**TASK BRIEF**
Change "GUI agent" to "interface agent" everywhere it occurs in the rows below, then write out all the rows with nothing else altered.

** Start STORED DATA **

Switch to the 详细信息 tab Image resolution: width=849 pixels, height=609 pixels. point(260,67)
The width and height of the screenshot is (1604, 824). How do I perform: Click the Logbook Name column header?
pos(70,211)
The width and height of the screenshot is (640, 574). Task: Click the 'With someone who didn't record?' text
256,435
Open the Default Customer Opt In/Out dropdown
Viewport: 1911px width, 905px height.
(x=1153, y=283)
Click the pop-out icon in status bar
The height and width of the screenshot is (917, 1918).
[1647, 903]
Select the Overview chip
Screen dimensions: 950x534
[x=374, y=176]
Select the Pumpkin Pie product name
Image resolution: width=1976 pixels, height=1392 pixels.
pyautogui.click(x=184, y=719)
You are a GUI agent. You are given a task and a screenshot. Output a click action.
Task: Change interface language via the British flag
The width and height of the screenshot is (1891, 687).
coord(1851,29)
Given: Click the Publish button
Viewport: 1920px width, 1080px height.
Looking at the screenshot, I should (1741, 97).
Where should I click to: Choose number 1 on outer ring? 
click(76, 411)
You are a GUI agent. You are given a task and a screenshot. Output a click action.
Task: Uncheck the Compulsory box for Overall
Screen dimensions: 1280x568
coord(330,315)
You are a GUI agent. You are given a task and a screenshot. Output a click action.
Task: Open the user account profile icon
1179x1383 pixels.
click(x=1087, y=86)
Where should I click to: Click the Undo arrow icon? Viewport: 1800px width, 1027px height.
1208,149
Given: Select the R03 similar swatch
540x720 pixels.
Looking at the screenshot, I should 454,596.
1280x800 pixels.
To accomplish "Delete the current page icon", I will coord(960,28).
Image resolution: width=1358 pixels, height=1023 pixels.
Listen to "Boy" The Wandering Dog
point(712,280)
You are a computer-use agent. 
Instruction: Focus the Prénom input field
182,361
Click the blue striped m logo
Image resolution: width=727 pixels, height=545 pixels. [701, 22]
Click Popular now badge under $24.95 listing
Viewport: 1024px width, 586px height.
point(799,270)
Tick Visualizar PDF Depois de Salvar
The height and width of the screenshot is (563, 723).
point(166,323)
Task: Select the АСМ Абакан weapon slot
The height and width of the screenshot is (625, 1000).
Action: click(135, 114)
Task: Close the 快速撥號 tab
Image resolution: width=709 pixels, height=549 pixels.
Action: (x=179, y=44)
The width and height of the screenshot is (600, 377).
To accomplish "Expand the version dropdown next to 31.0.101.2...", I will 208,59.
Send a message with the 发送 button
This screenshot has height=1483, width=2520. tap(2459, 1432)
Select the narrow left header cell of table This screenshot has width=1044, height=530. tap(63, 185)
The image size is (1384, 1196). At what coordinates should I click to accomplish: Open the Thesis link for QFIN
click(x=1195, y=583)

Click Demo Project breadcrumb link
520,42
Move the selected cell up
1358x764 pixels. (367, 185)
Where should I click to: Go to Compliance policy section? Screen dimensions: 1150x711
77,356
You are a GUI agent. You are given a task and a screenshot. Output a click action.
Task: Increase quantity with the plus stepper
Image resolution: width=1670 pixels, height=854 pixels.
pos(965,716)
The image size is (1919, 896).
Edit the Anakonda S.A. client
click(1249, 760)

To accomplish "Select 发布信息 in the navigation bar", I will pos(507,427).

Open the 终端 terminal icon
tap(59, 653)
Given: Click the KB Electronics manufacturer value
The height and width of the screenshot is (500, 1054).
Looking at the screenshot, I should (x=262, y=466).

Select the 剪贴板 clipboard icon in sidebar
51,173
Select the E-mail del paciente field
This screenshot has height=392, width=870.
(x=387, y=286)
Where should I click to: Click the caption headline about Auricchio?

** End STORED DATA **

**TASK SOLUTION**
Switch to the 详细信息 tab Image resolution: width=849 pixels, height=609 pixels. point(260,67)
The width and height of the screenshot is (1604, 824). How do I perform: Click the Logbook Name column header?
pos(70,211)
The width and height of the screenshot is (640, 574). Task: Click the 'With someone who didn't record?' text
256,435
Open the Default Customer Opt In/Out dropdown
Viewport: 1911px width, 905px height.
(x=1153, y=283)
Click the pop-out icon in status bar
The height and width of the screenshot is (917, 1918).
[1647, 903]
Select the Overview chip
Screen dimensions: 950x534
[x=374, y=176]
Select the Pumpkin Pie product name
Image resolution: width=1976 pixels, height=1392 pixels.
pyautogui.click(x=184, y=719)
You are a interface agent. You are given a task and a screenshot. Output a click action.
Task: Change interface language via the British flag
The width and height of the screenshot is (1891, 687).
coord(1851,29)
Given: Click the Publish button
Viewport: 1920px width, 1080px height.
Looking at the screenshot, I should (1741, 97).
Where should I click to: Choose number 1 on outer ring? 
click(76, 411)
You are a interface agent. You are given a task and a screenshot. Output a click action.
Task: Uncheck the Compulsory box for Overall
Screen dimensions: 1280x568
coord(330,315)
You are a interface agent. You are given a task and a screenshot. Output a click action.
Task: Open the user account profile icon
1179x1383 pixels.
click(x=1087, y=86)
Where should I click to: Click the Undo arrow icon? Viewport: 1800px width, 1027px height.
1208,149
Given: Select the R03 similar swatch
540x720 pixels.
Looking at the screenshot, I should 454,596.
1280x800 pixels.
To accomplish "Delete the current page icon", I will coord(960,28).
Image resolution: width=1358 pixels, height=1023 pixels.
Listen to "Boy" The Wandering Dog
point(712,280)
You are a computer-use agent. 
Instruction: Focus the Prénom input field
182,361
Click the blue striped m logo
Image resolution: width=727 pixels, height=545 pixels. [701, 22]
Click Popular now badge under $24.95 listing
Viewport: 1024px width, 586px height.
point(799,270)
Tick Visualizar PDF Depois de Salvar
The height and width of the screenshot is (563, 723).
point(166,323)
Task: Select the АСМ Абакан weapon slot
The height and width of the screenshot is (625, 1000).
Action: click(135, 114)
Task: Close the 快速撥號 tab
Image resolution: width=709 pixels, height=549 pixels.
Action: (x=179, y=44)
The width and height of the screenshot is (600, 377).
To accomplish "Expand the version dropdown next to 31.0.101.2...", I will 208,59.
Send a message with the 发送 button
This screenshot has height=1483, width=2520. tap(2459, 1432)
Select the narrow left header cell of table This screenshot has width=1044, height=530. tap(63, 185)
The image size is (1384, 1196). At what coordinates should I click to accomplish: Open the Thesis link for QFIN
click(x=1195, y=583)

Click Demo Project breadcrumb link
520,42
Move the selected cell up
1358x764 pixels. (367, 185)
Where should I click to: Go to Compliance policy section? Screen dimensions: 1150x711
77,356
You are a interface agent. You are given a task and a screenshot. Output a click action.
Task: Increase quantity with the plus stepper
Image resolution: width=1670 pixels, height=854 pixels.
pos(965,716)
The image size is (1919, 896).
Edit the Anakonda S.A. client
click(1249, 760)

To accomplish "Select 发布信息 in the navigation bar", I will pos(507,427).

Open the 终端 terminal icon
tap(59, 653)
Given: Click the KB Electronics manufacturer value
The height and width of the screenshot is (500, 1054).
Looking at the screenshot, I should (x=262, y=466).

Select the 剪贴板 clipboard icon in sidebar
51,173
Select the E-mail del paciente field
This screenshot has height=392, width=870.
(x=387, y=286)
Where should I click to: Click the caption headline about Auricchio?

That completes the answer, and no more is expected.